Lots of reasons for unease, fear, and perhaps a resulting tendency to general
overreaction there, I’d say…

Okay, moving further east we then have Iraq. Do you think the Americans stretched out like sitting ducks throughout the country are feeling uneasy and fearful, and prone to over-reaction? I’d
say so!

And then, moving further east still, Iran. Reasons for unease, fear,
and a tendency to overreact? Absolutely! Remember, the Iranians
have the US forces boxing them in from both Iraq and Afghanistan– and also,
from the Gulf, and also, of course poweful forces inside the Bush administration still baying for regime change there.

And finally we come to Afghanistan.
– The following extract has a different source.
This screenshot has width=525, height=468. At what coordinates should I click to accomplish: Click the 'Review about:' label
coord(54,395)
Certainly not the most peaceful and stable of places these days…

I’d say this whole line of countries looks poised on the brink of an explosion,
and any outbreak of additional ternsion anywhere along the whole line could set off a really damaging chain reaction.

This kind of geo-strategic intermingling of mutually hostile forces,
plus the failure of the US to really sit down properly with the Syrians and
Iranians in an effort to de-escalate and sort everything out, looks inherently
unstable. (And of course, as always, it’ll be the weakest countries
that get hit the hardest and hurt the most.)
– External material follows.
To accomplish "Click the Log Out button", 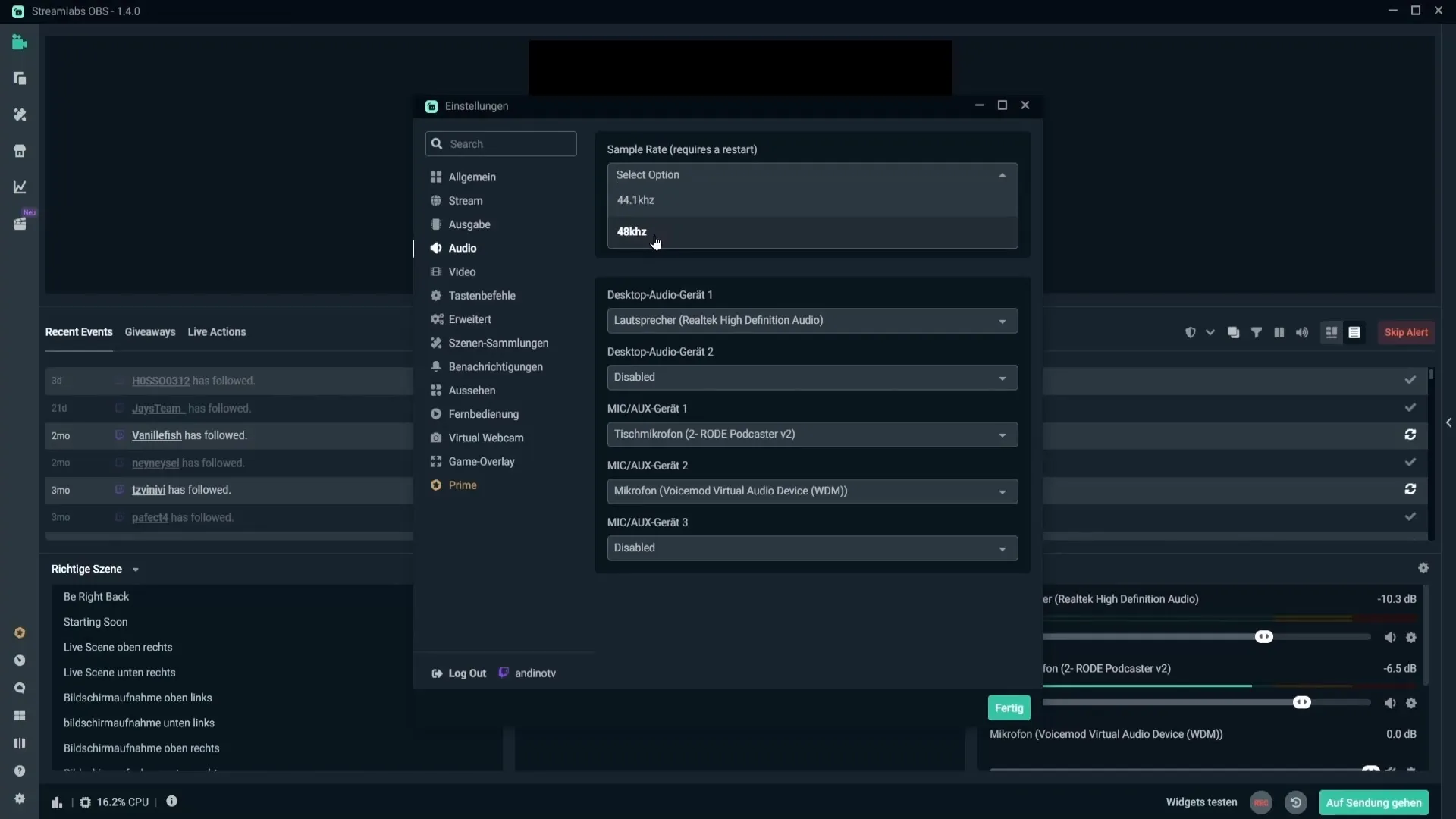I will click(460, 673).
In the IHT today, by the way, I saw a really good article about Iran
by Gareth Evans and Karim Sadjadpour of the International Crisis Group. I
tried to find a digital version of the text on both the IHT website (which
sucks, frankly) and the ICG site. But it wasn’t on either when I looked.
So let me quickly here just type in a couple of the better bits:

The debate in Washington is no longer whether the United States
can help [a democratic and stable] Iraq shape Iran, but whether it can stop
Iran from shaping Iraq…

Among Iranians, diffuse hope that the United States could improve their lot
has gradually given way to widespread skepticism. As a Teheran resident
told one of us: “When we look at what’s going on in Iraq, or Afghanistan,
it seems that the real choice is not one between democracy or authoritarianism,
but between stabuility and unrest. People may not be happy in Iran,
but no one wants unreast.”

… Today, with vital U.S. interests at stake in terms of Iraq, Afghanistan
and global nonproliferation, Iran is playing a central role in each and the
United States isn’t talking to it about any… [T]he United States
will need to put aside its illusory dreams of regime change, overcome its
deep-seated trepidation over a bilateral dialogue and engage Iran in a coherent,
sustained and comprehensive manner.

I almost couldn’t have said it better myself.